» **Aim of the task**
Return exactly the lines from the start of the records below through the line containing "This screenshot has width=836, height=799.", both ends included, and leave out the pictures.

» **Data provided**
════════
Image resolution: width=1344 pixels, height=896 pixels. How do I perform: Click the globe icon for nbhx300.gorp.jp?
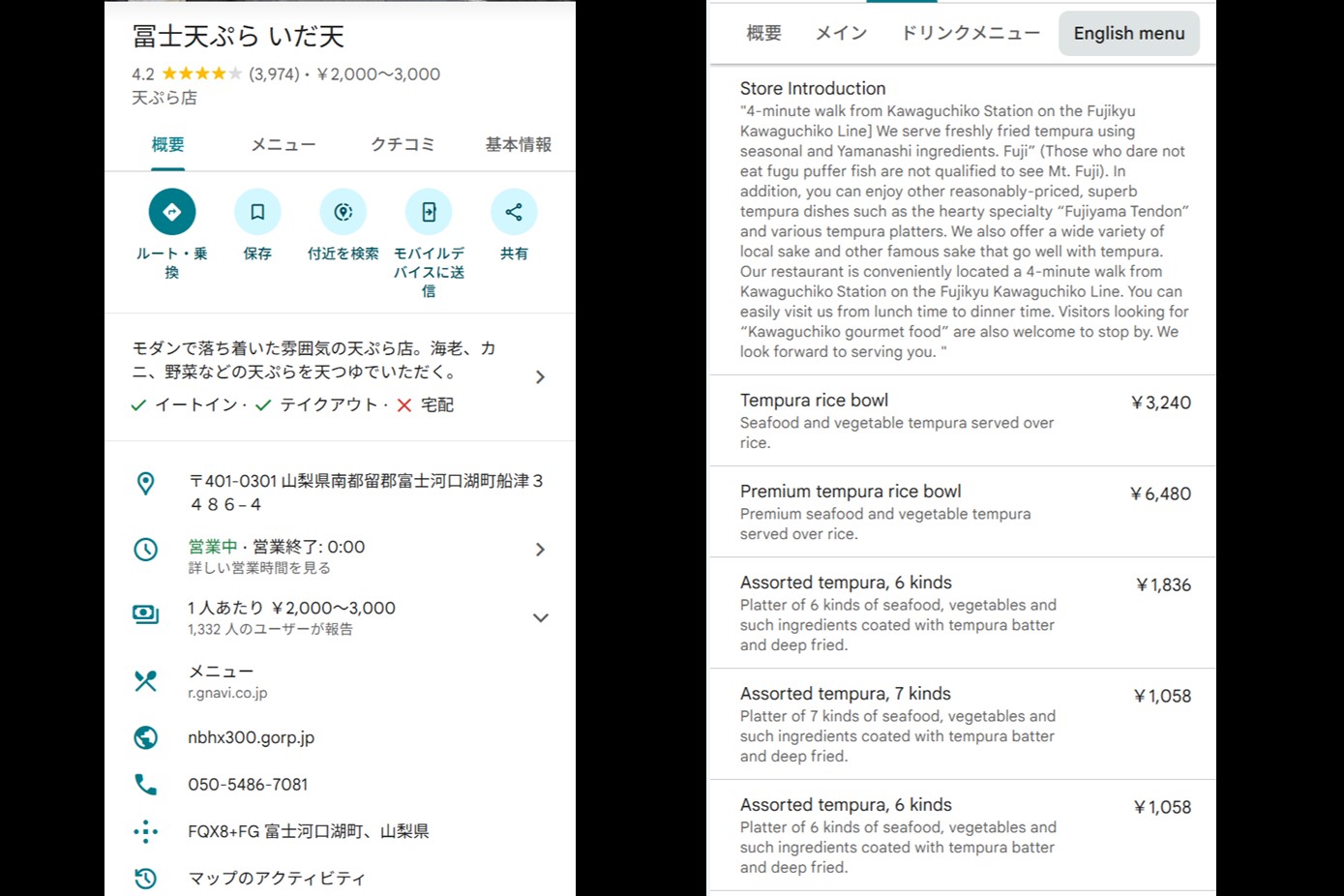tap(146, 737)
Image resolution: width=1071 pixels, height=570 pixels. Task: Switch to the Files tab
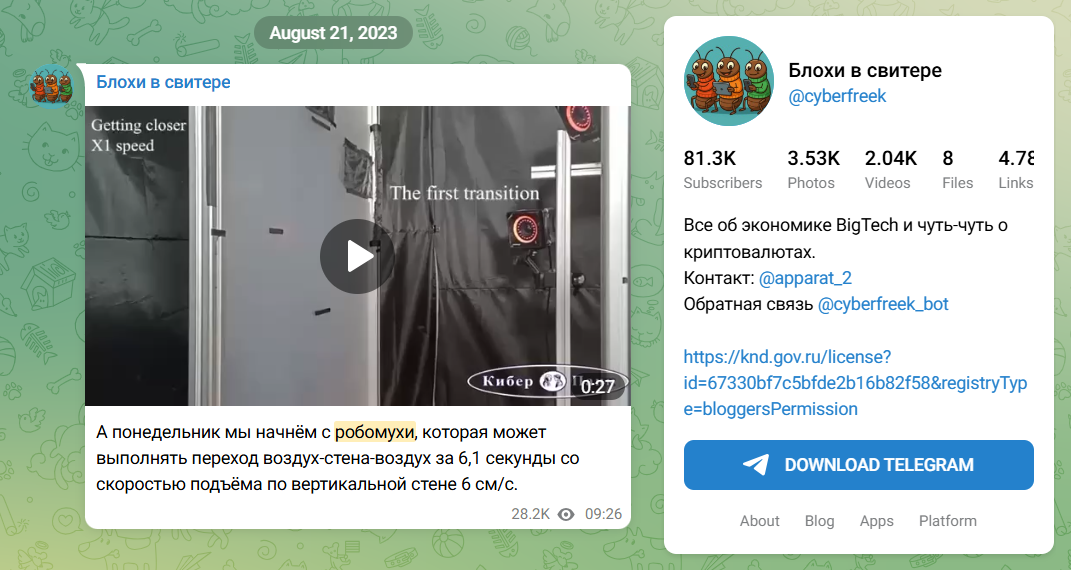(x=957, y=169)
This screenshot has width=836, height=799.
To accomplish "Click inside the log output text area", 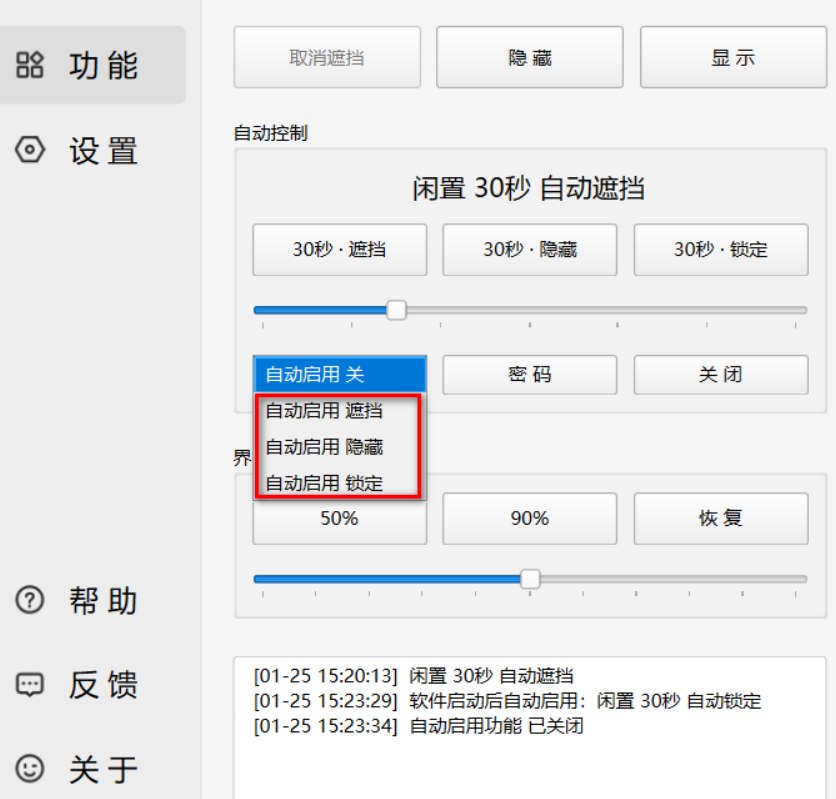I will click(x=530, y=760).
════════
» **Solution for this exercise**
Image resolution: width=1344 pixels, height=896 pixels. How do I perform: Click the globe icon for nbhx300.gorp.jp?
tap(146, 737)
Image resolution: width=1071 pixels, height=570 pixels. Task: Switch to the Files tab
(x=957, y=169)
This screenshot has width=836, height=799.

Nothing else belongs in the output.